[Material provided — start]

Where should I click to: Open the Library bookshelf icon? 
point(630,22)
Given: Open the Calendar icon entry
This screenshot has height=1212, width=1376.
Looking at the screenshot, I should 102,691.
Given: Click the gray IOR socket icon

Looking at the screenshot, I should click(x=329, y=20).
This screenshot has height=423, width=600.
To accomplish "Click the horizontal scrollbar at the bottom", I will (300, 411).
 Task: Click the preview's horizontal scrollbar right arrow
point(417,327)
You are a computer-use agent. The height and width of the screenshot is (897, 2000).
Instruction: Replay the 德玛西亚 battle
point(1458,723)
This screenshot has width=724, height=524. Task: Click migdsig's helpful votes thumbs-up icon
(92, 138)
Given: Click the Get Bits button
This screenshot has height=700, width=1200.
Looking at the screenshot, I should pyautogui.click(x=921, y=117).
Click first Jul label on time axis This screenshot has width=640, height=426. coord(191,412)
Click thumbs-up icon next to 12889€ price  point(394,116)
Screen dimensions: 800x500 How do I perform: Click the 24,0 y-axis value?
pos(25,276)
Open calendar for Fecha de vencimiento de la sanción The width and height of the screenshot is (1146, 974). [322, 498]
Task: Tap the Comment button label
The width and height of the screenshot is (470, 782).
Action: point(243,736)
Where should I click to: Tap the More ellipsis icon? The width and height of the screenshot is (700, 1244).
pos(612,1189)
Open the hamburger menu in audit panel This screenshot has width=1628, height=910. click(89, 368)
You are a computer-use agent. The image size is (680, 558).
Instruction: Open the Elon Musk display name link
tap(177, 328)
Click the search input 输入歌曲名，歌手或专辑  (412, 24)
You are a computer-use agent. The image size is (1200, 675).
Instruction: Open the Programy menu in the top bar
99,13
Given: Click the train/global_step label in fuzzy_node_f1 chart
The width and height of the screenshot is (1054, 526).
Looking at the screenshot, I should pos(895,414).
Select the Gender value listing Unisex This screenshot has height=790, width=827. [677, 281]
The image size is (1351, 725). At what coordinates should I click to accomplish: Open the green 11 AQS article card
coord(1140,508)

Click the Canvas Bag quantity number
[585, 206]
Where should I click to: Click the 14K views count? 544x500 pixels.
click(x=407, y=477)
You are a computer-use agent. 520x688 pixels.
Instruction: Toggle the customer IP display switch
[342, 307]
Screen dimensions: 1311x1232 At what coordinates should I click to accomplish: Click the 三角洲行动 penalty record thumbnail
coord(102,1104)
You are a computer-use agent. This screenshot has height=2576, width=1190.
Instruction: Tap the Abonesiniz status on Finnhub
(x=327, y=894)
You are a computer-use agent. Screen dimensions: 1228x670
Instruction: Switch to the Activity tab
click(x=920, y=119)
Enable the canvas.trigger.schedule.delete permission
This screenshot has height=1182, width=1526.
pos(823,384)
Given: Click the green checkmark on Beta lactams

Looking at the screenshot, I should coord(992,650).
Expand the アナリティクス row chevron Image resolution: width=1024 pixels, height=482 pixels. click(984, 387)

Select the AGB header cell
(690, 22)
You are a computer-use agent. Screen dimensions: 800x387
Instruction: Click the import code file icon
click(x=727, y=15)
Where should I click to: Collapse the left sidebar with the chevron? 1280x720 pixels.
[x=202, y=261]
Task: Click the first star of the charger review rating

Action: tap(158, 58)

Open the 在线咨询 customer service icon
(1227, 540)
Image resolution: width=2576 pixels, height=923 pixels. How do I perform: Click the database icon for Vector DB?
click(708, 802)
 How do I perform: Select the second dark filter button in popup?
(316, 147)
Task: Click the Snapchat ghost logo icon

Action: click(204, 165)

[Material provided — finish]

▶ _What you have to do_
Copy each line of the data above without altering a single character.

▶ _Response to the exercise_
Where should I click to: Open the Library bookshelf icon? 
point(630,22)
Given: Open the Calendar icon entry
This screenshot has height=1212, width=1376.
Looking at the screenshot, I should 102,691.
Given: Click the gray IOR socket icon

Looking at the screenshot, I should click(x=329, y=20).
This screenshot has height=423, width=600.
To accomplish "Click the horizontal scrollbar at the bottom", I will (300, 411).
 Task: Click the preview's horizontal scrollbar right arrow
point(417,327)
You are a computer-use agent. The height and width of the screenshot is (897, 2000).
Instruction: Replay the 德玛西亚 battle
point(1458,723)
This screenshot has width=724, height=524. Task: Click migdsig's helpful votes thumbs-up icon
(92, 138)
Given: Click the Get Bits button
This screenshot has height=700, width=1200.
Looking at the screenshot, I should pyautogui.click(x=921, y=117).
Click first Jul label on time axis This screenshot has width=640, height=426. coord(191,412)
Click thumbs-up icon next to 12889€ price  point(394,116)
Screen dimensions: 800x500 How do I perform: Click the 24,0 y-axis value?
pos(25,276)
Open calendar for Fecha de vencimiento de la sanción The width and height of the screenshot is (1146, 974). [322, 498]
Task: Tap the Comment button label
The width and height of the screenshot is (470, 782).
Action: point(243,736)
Where should I click to: Tap the More ellipsis icon? The width and height of the screenshot is (700, 1244).
pos(612,1189)
Open the hamburger menu in audit panel This screenshot has width=1628, height=910. click(89, 368)
You are a computer-use agent. The image size is (680, 558).
Instruction: Open the Elon Musk display name link
tap(177, 328)
Click the search input 输入歌曲名，歌手或专辑  (412, 24)
You are a computer-use agent. The image size is (1200, 675).
Instruction: Open the Programy menu in the top bar
99,13
Given: Click the train/global_step label in fuzzy_node_f1 chart
The width and height of the screenshot is (1054, 526).
Looking at the screenshot, I should pos(895,414).
Select the Gender value listing Unisex This screenshot has height=790, width=827. [677, 281]
The image size is (1351, 725). At what coordinates should I click to accomplish: Open the green 11 AQS article card
coord(1140,508)

Click the Canvas Bag quantity number
[585, 206]
Where should I click to: Click the 14K views count? 544x500 pixels.
click(x=407, y=477)
You are a computer-use agent. 520x688 pixels.
Instruction: Toggle the customer IP display switch
[342, 307]
Screen dimensions: 1311x1232 At what coordinates should I click to accomplish: Click the 三角洲行动 penalty record thumbnail
coord(102,1104)
You are a computer-use agent. This screenshot has height=2576, width=1190.
Instruction: Tap the Abonesiniz status on Finnhub
(x=327, y=894)
You are a computer-use agent. Screen dimensions: 1228x670
Instruction: Switch to the Activity tab
click(x=920, y=119)
Enable the canvas.trigger.schedule.delete permission
This screenshot has height=1182, width=1526.
pos(823,384)
Given: Click the green checkmark on Beta lactams

Looking at the screenshot, I should coord(992,650).
Expand the アナリティクス row chevron Image resolution: width=1024 pixels, height=482 pixels. click(984, 387)

Select the AGB header cell
(690, 22)
You are a computer-use agent. Screen dimensions: 800x387
Instruction: Click the import code file icon
click(x=727, y=15)
Where should I click to: Collapse the left sidebar with the chevron? 1280x720 pixels.
[x=202, y=261]
Task: Click the first star of the charger review rating

Action: tap(158, 58)

Open the 在线咨询 customer service icon
(1227, 540)
Image resolution: width=2576 pixels, height=923 pixels. How do I perform: Click the database icon for Vector DB?
click(708, 802)
 How do I perform: Select the second dark filter button in popup?
(316, 147)
Task: Click the Snapchat ghost logo icon

Action: click(204, 165)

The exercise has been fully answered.